In 1954 the Haas Brothers created and launched Royal Gate Vodka and Royal Gate Gin. The gate in this case is the Golden Gate Bridge.
The gin begins as Royal Gate Vodka. It is distilled from grain and carbon filtered. The gin adds a scant four botanicals, all of which are quite common in gin: coriander, lemon and cinnamon— in addition to the requisite juniper.
However, inexpensive or cheap it might seem, it has an interesting cultural history in the San Francisco area. The Haas Brothers’ company dates back to 1851 and the launch of Royal Gate Gin was designed to fill a gap in the local market for an affordable, fairly priced gin. It is still found in wells at bars across San Francisco— and in the streets. So many of these small plastic bottles dot the streets of the mission that one blogger dubbed the micro-hood as “Royal Gate.”
The nose is softly juniper and coriander, sour lemon with a trace of ethanol. It’s not quite fusel— or even specifically unpleasant. It’s just present and noticeable.
To the palate Royal Gate is unusual among inexpensive gins that I get a hint of creamy grain. Juniper is the dominant flavor however, peaking strongly on the palate mid-taste. It’s sharp and pine-forward. Like the aroma of freshly powdered juniper berry and cassia bark. The finish is terse. Royal Gate Gin burns out quickly with a bitter astringency that leaves a bit of heat in the back of the throat— but not much character.

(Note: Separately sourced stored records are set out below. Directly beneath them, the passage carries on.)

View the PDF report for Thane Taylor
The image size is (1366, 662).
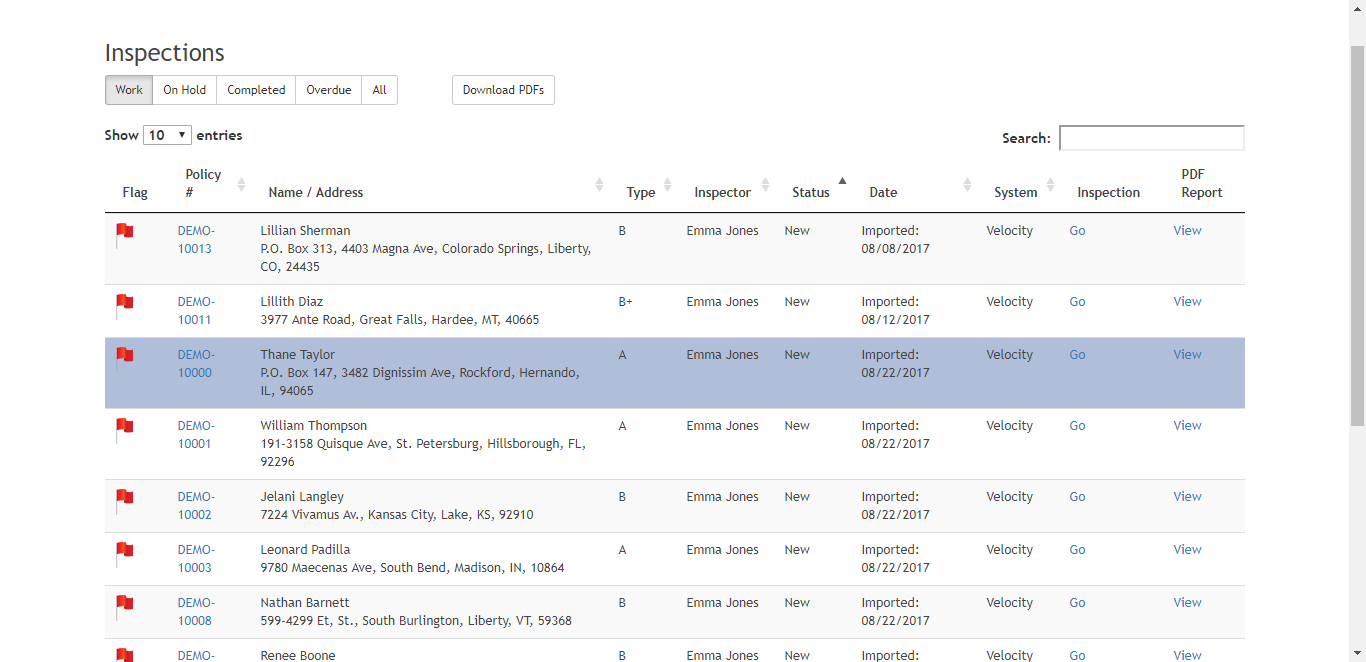pyautogui.click(x=1187, y=355)
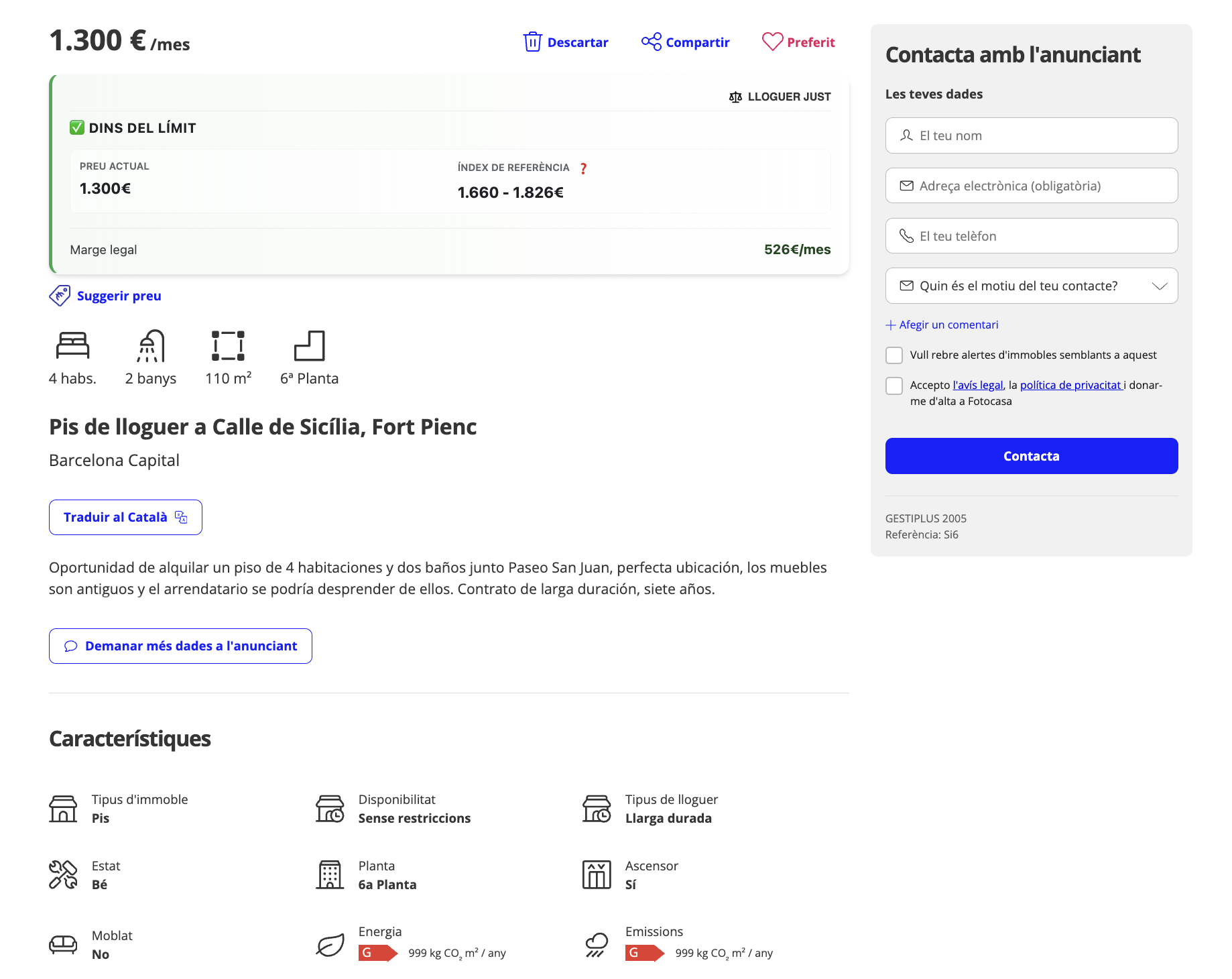This screenshot has height=979, width=1232.
Task: Click the energy leaf icon
Action: tap(330, 945)
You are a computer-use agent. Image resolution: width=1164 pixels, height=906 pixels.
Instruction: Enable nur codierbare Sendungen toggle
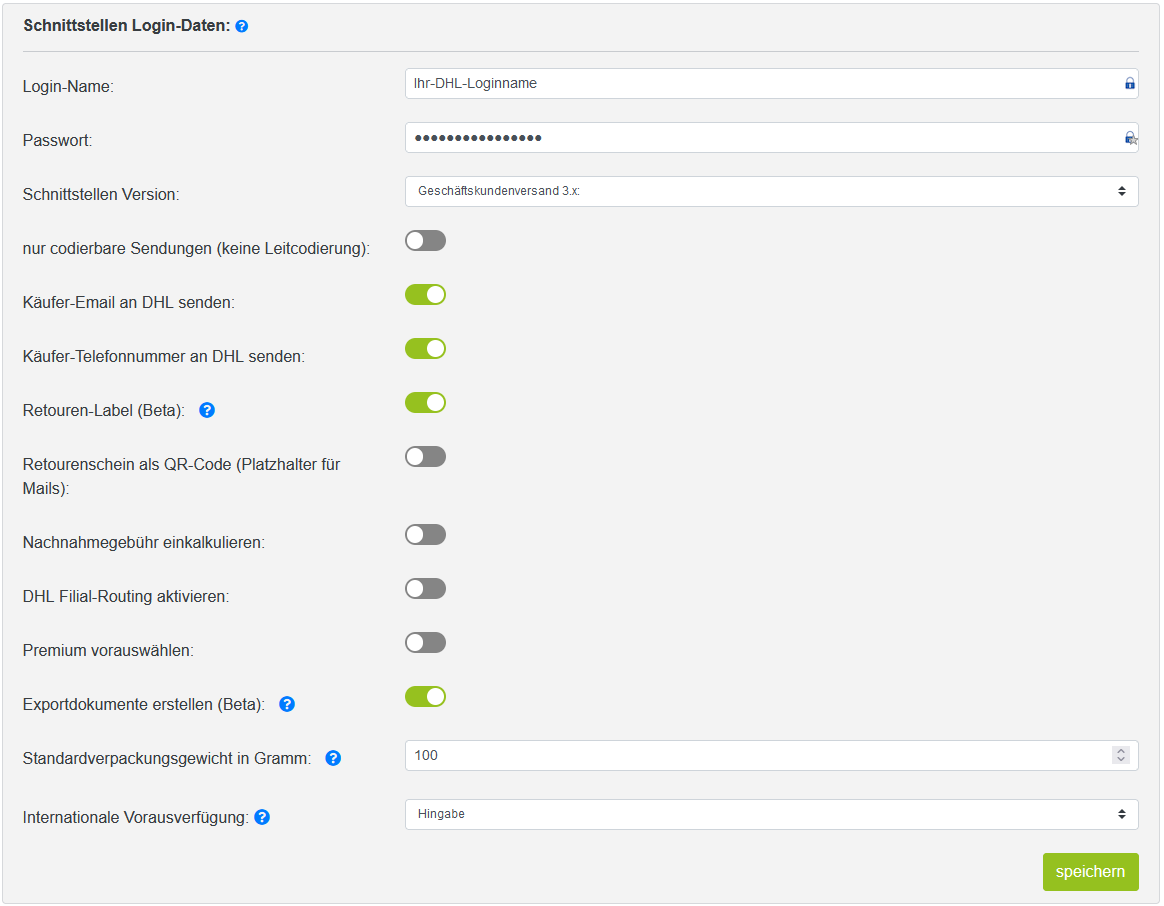click(x=425, y=241)
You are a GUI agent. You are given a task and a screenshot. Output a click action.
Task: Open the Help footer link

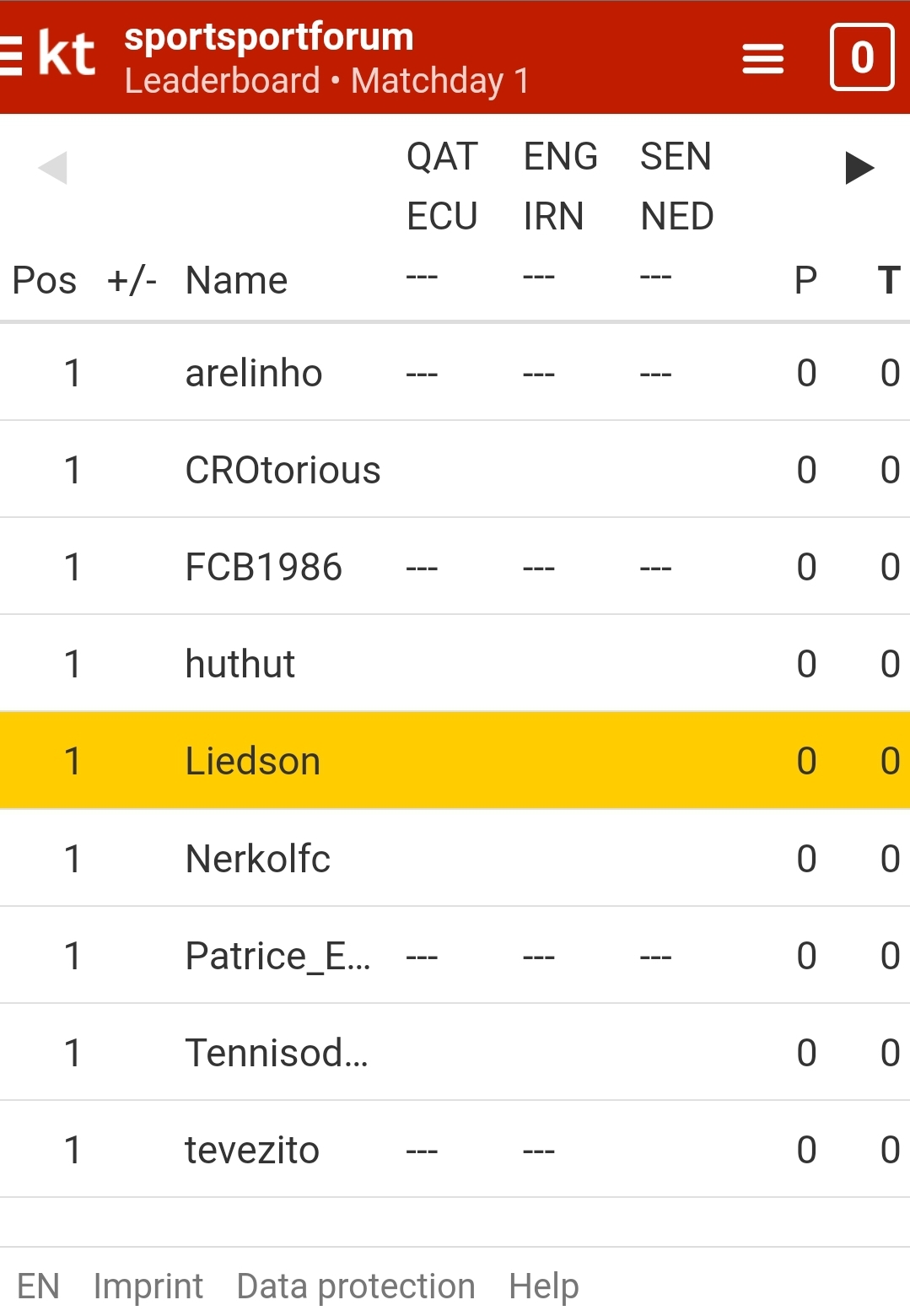click(544, 1286)
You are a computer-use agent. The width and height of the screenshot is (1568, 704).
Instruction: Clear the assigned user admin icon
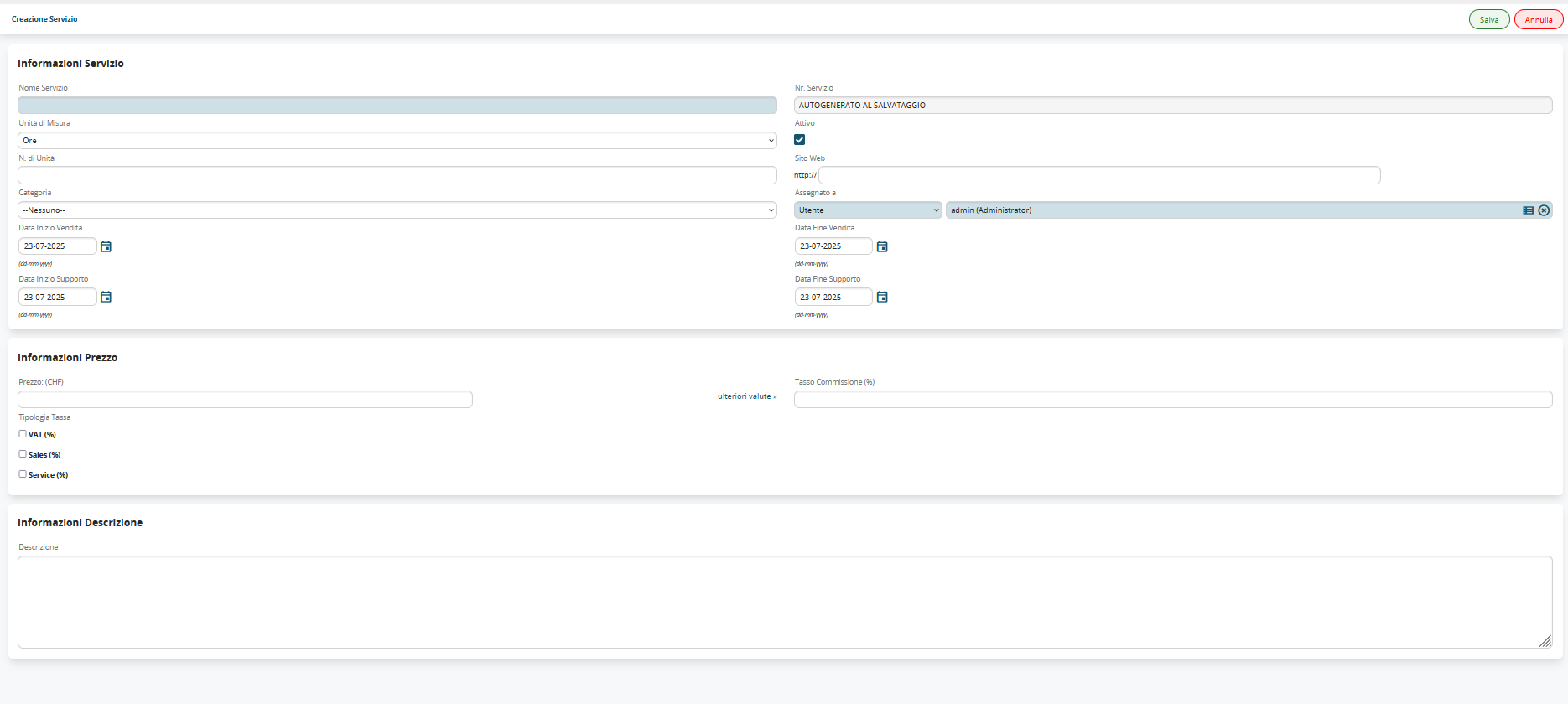(1544, 210)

Royal Gate Gin is designed to be a bartender’s well pour. In that degree, it’s functional. It’s best performance is in a Gin and Tonic with a sweet counterpoint such as Schweppes.
But beyond that, I find Royal Gate Gin to be a bit weak in a Negroni (save its warmth) and a bit too harsh for a Martini. But to be fair— that’s not the target cocktail for Royal Gate.
Overall, Royal Gate Gin
Royal Gate Gin is an acceptable— if underwhelming— bargain priced gin. Classic Gin fans will find enough juniper to recognize it, but its harsh taste and short finish do little to warrant a recommendation beyond “it will do in a pinch.”